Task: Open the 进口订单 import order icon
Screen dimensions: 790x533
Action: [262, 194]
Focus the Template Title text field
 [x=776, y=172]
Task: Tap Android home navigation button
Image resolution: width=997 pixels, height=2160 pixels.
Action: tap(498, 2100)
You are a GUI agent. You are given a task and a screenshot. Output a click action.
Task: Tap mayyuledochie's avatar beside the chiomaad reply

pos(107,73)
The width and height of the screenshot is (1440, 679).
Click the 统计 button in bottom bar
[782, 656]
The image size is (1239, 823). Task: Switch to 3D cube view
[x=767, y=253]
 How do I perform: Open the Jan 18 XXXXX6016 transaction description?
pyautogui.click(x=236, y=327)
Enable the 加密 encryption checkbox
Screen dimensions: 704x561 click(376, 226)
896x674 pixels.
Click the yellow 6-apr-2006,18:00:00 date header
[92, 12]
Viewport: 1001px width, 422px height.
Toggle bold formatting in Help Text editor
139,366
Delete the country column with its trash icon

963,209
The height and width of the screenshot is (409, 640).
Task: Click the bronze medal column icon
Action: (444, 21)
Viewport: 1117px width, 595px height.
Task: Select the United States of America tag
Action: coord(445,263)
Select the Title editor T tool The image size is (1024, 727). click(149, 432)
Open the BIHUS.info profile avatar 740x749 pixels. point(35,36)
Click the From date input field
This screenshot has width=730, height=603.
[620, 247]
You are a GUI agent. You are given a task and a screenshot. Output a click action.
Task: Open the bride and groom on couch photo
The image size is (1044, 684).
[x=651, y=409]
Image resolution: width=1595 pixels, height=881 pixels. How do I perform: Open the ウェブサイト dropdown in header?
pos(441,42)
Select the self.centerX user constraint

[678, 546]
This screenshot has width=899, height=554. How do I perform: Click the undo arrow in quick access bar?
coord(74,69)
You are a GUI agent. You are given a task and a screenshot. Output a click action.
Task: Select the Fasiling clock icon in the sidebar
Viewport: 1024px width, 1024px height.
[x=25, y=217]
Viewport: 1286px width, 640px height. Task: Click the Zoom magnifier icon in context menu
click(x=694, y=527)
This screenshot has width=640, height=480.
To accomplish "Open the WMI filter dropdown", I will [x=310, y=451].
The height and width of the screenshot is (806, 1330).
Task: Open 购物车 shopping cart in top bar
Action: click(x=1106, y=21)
****************************************
Every word of the data above should be given again, exactly as it stands.

RESULT OF THE TASK |
Task: Open the 进口订单 import order icon
Screen dimensions: 790x533
Action: [262, 194]
Focus the Template Title text field
 [x=776, y=172]
Task: Tap Android home navigation button
Image resolution: width=997 pixels, height=2160 pixels.
Action: tap(498, 2100)
You are a GUI agent. You are given a task and a screenshot. Output a click action.
Task: Tap mayyuledochie's avatar beside the chiomaad reply

pos(107,73)
The width and height of the screenshot is (1440, 679).
Click the 统计 button in bottom bar
[782, 656]
The image size is (1239, 823). Task: Switch to 3D cube view
[x=767, y=253]
 How do I perform: Open the Jan 18 XXXXX6016 transaction description?
pyautogui.click(x=236, y=327)
Enable the 加密 encryption checkbox
Screen dimensions: 704x561 click(376, 226)
896x674 pixels.
Click the yellow 6-apr-2006,18:00:00 date header
[92, 12]
Viewport: 1001px width, 422px height.
Toggle bold formatting in Help Text editor
139,366
Delete the country column with its trash icon

963,209
The height and width of the screenshot is (409, 640).
Task: Click the bronze medal column icon
Action: (444, 21)
Viewport: 1117px width, 595px height.
Task: Select the United States of America tag
Action: coord(445,263)
Select the Title editor T tool The image size is (1024, 727). click(149, 432)
Open the BIHUS.info profile avatar 740x749 pixels. point(35,36)
Click the From date input field
This screenshot has width=730, height=603.
[620, 247]
You are a GUI agent. You are given a task and a screenshot. Output a click action.
Task: Open the bride and groom on couch photo
The image size is (1044, 684).
[x=651, y=409]
Image resolution: width=1595 pixels, height=881 pixels. How do I perform: Open the ウェブサイト dropdown in header?
pos(441,42)
Select the self.centerX user constraint

[678, 546]
This screenshot has width=899, height=554. How do I perform: Click the undo arrow in quick access bar?
coord(74,69)
You are a GUI agent. You are given a task and a screenshot. Output a click action.
Task: Select the Fasiling clock icon in the sidebar
Viewport: 1024px width, 1024px height.
[x=25, y=217]
Viewport: 1286px width, 640px height. Task: Click the Zoom magnifier icon in context menu
click(x=694, y=527)
This screenshot has width=640, height=480.
To accomplish "Open the WMI filter dropdown", I will [x=310, y=451].
The height and width of the screenshot is (806, 1330).
Task: Open 购物车 shopping cart in top bar
Action: click(x=1106, y=21)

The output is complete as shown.